Sin poder soportarlo ni un instante más, se levantó, puso la mochila en el suelo y se sentó junto a ella.
-Deberías dormir un rato- le dijo en un susurro para no sobresaltarla- Y creo que mi hombro es más cómodo que ese cristal.
Temió haberla asustado con su proposición, en cambio ella le miró de reojo sonriendo.
-¿Me despertarás cuando lleguemos al mar?
-Por supuesto, no te preocupes.
Se acercó lánguidamente a su hombro, posó su cabeza y cerró los ojos. Durmió durante varias horas, cambiando de posición en ocasiones. Cuando el mar apareció tras las ventanillas estaba anocheciendo y ella descansaba echa un ovillo en los asientos con la cabeza sobre sus rodillas. Antes de que éste pudiera decirle nada, abrió los ojos.
-¿Ya hemos llegado?- preguntó.
Él asintió; se forzó a sonreír a pesar de que la idea de alejarse no le agradaba. Durante esas horas se había sentido más cerca de aquella joven desconocida que de toda la gente con la que se había cruzado en los últimos meses; la había observado respirar intranquila en su regazo mientras dormía, y tras aquel agotamiento que reflejaba su rostro él había encontrado una belleza, una luz que no sabía describir, pero que lo había prendado. Comprendió, a medida que avanzaban hacía el mar, que su deseo de alejarse de todo se iba diluyendo como la luz del día, y ese lejano destino que todavía no había decidido se le antojaba algo absurdo tras aquella intimidad que ambos habían compartido.

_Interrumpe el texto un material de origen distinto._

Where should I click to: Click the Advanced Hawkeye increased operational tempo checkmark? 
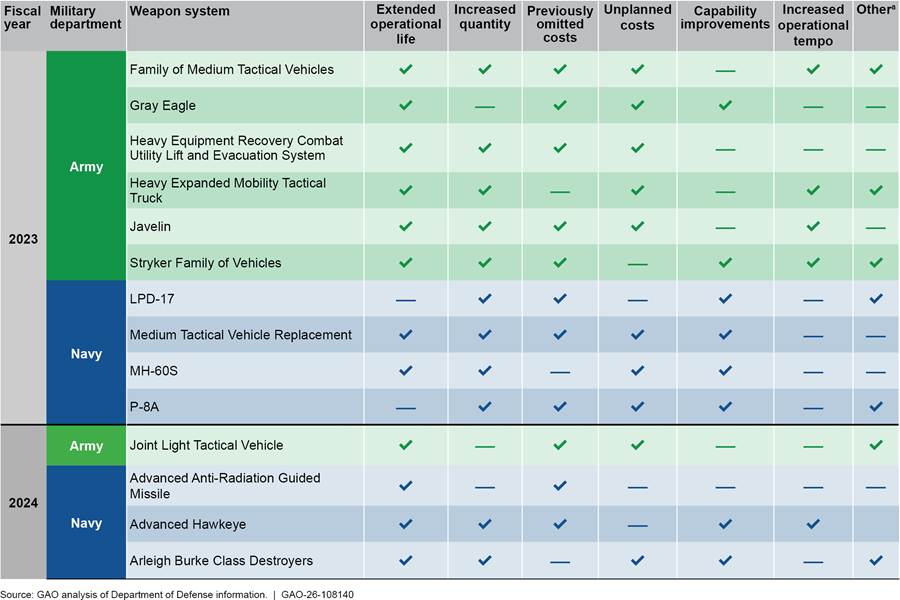(x=813, y=524)
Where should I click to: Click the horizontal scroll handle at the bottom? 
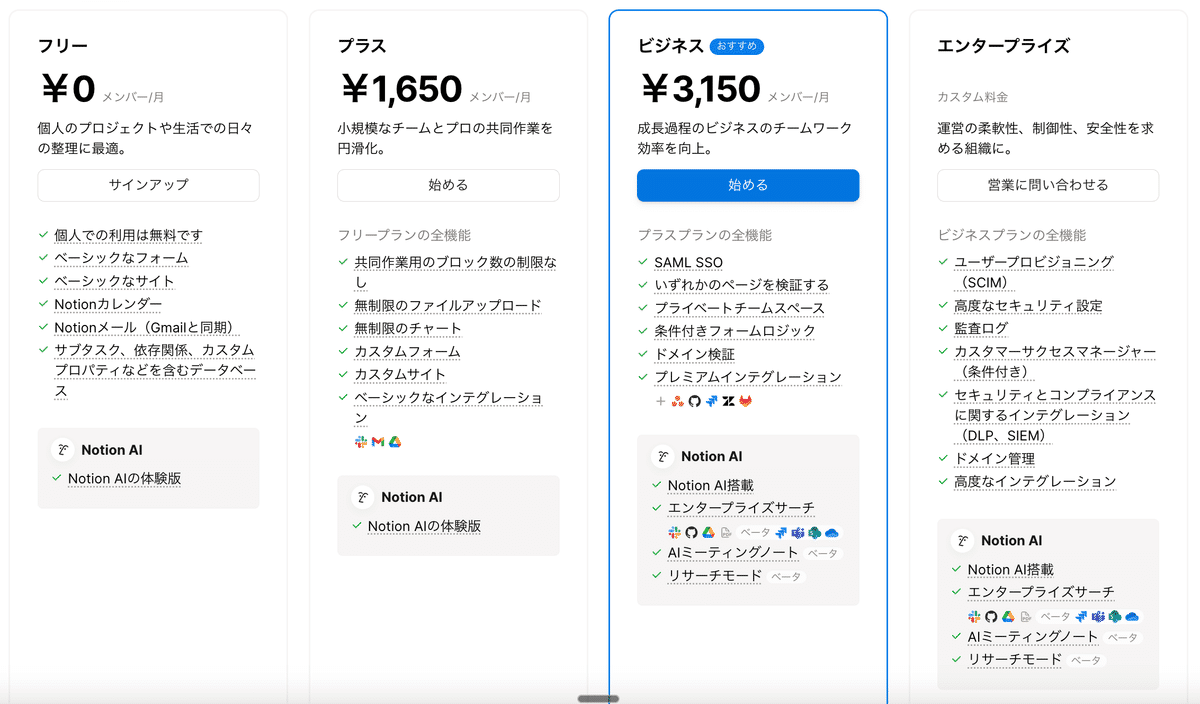(598, 698)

Ella se puso de pie con cierta dificultad y comenzó a recoger sus cosas despacio. Metió el libro en la mochila y se puso la chaqueta; por último le miró en silencio.

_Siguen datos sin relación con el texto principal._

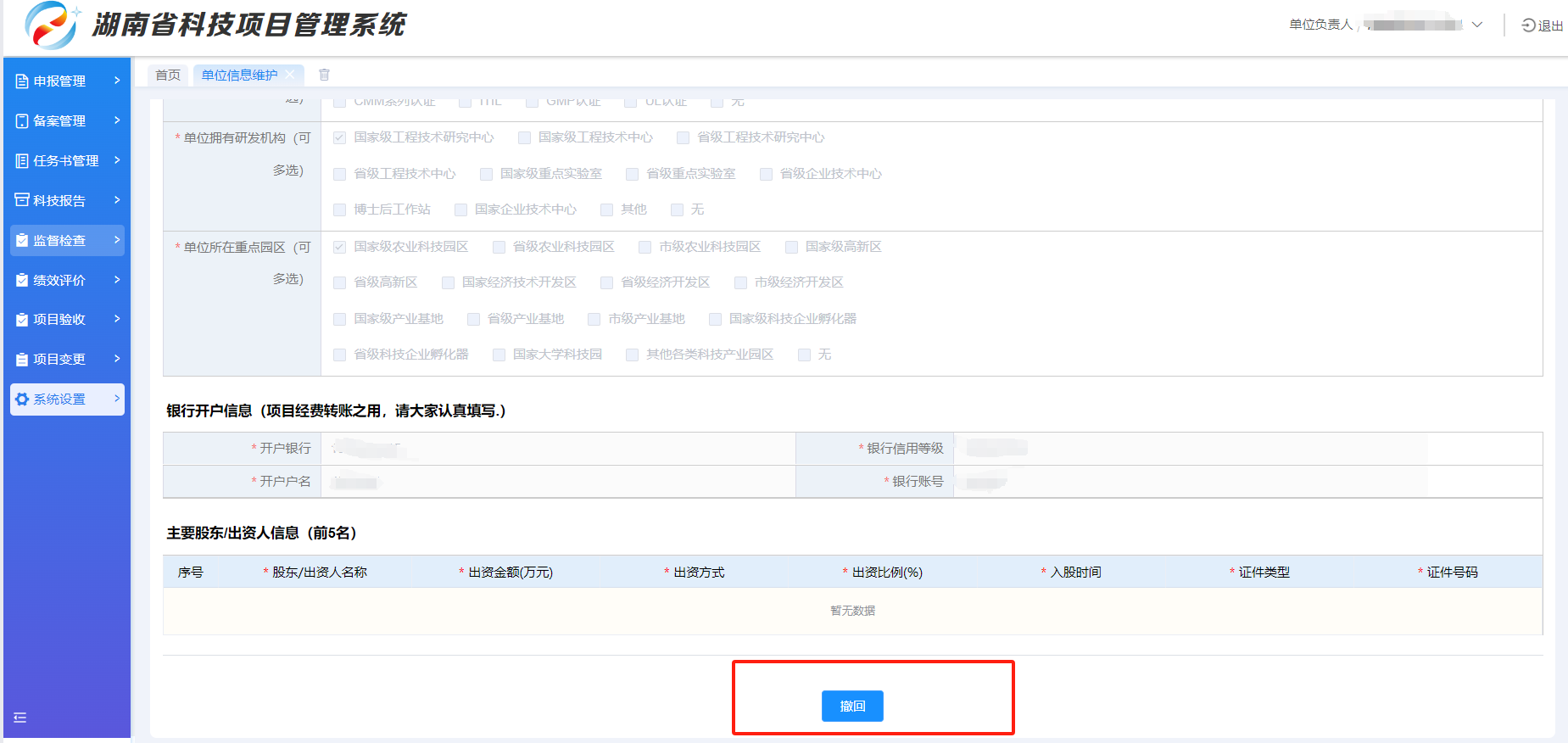Open the 监督检查 menu item
This screenshot has width=1568, height=743.
(x=67, y=240)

-Gracias- dijo por fin- Gracias por esto.
Él no pudo decir nada, sonrió con la esperanza de que aquello pudiera expresar lo que no era capaz de decir con palabras. La muchacha se ajustó la mochila dispuesta a salir del vagón y aquel movimiento brusco le provocó un nuevo ataque de tos. Se apoyó en la puerta, de espaldas a él, mientras el tren iba frenando poco a poco. Aunque la tos cesó pronto, notó como respiraba trabajosamente.

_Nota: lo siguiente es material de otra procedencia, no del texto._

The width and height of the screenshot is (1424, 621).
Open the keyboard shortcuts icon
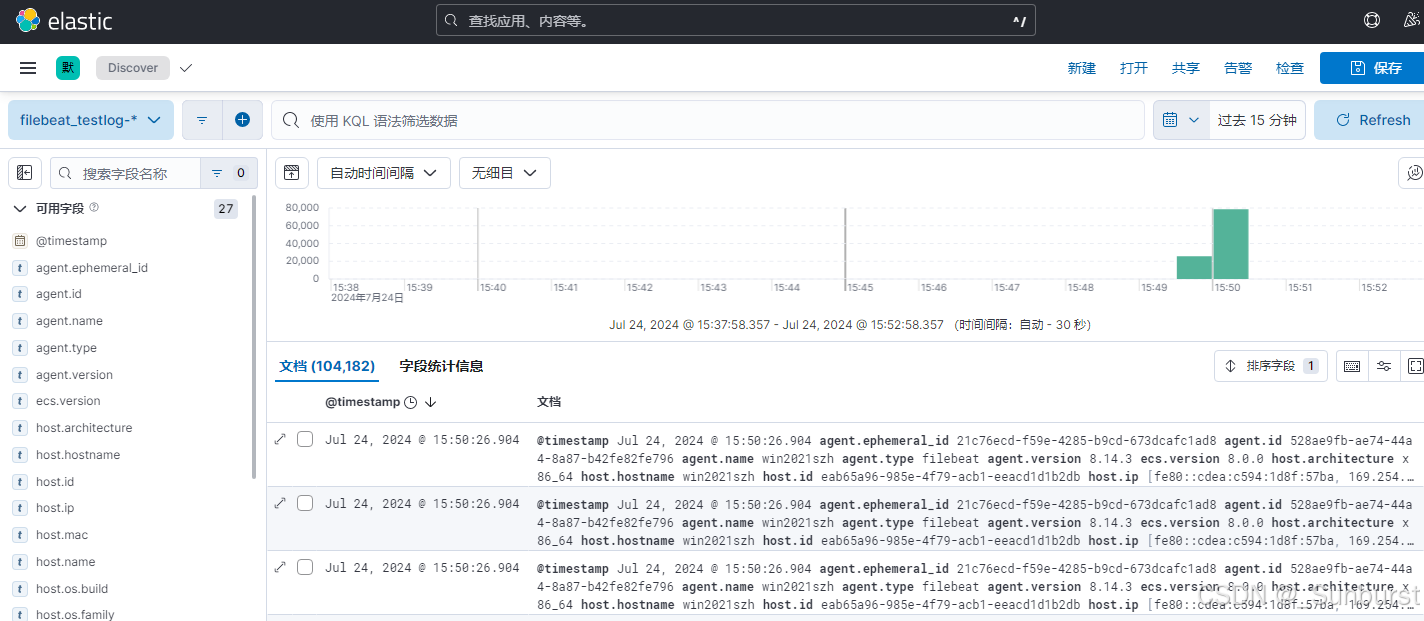tap(1351, 365)
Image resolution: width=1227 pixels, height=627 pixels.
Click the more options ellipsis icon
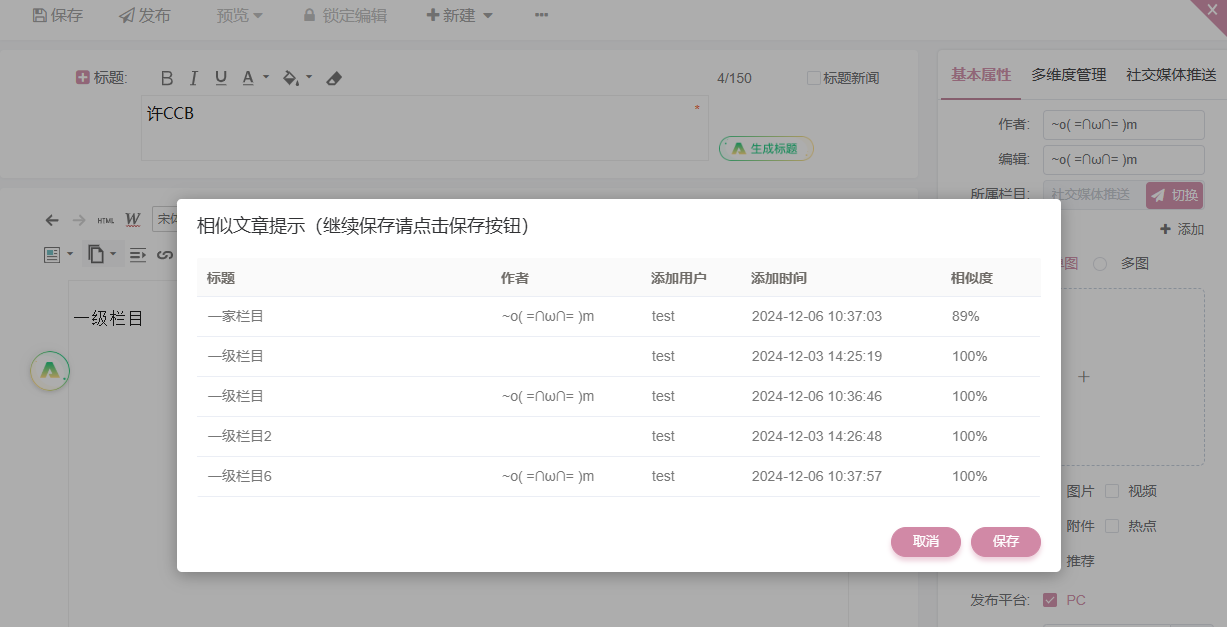[x=541, y=16]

-Y dime –se atrevió a decirle-¿Qué harás cuando llegues al fin del mundo?
Ella se dio la vuelta, retirando las manos de su rostro. Un hilillo de sangre le corría por la comisura de los labios.
-No lo sé –dijo- tal vez vaya hasta el mar, y me quede allí, contemplando el fin del mundo hasta que llegue mi propio fin.
Y con una tristeza infinita le sonrió por última vez y se fue.
..
“¿A dónde irás?¿de qué huyes?”-Aquellas palabras resonaron de nuevo en su mente mientras observaba el espacio de vacío que había dejado el cuerpo de la muchacha al marcharse. En aquel instante comprendió que ya no precisaba coger más trenes para continuar huyendo, pues tal vez el final de ese algo que andaba buscando no lo encontraría yendo aún más lejos, sino en el lugar donde pudiera darle fin a su absurda huída. Y quizás no hubiera mejor sitio para hacerlo que el fin del mundo.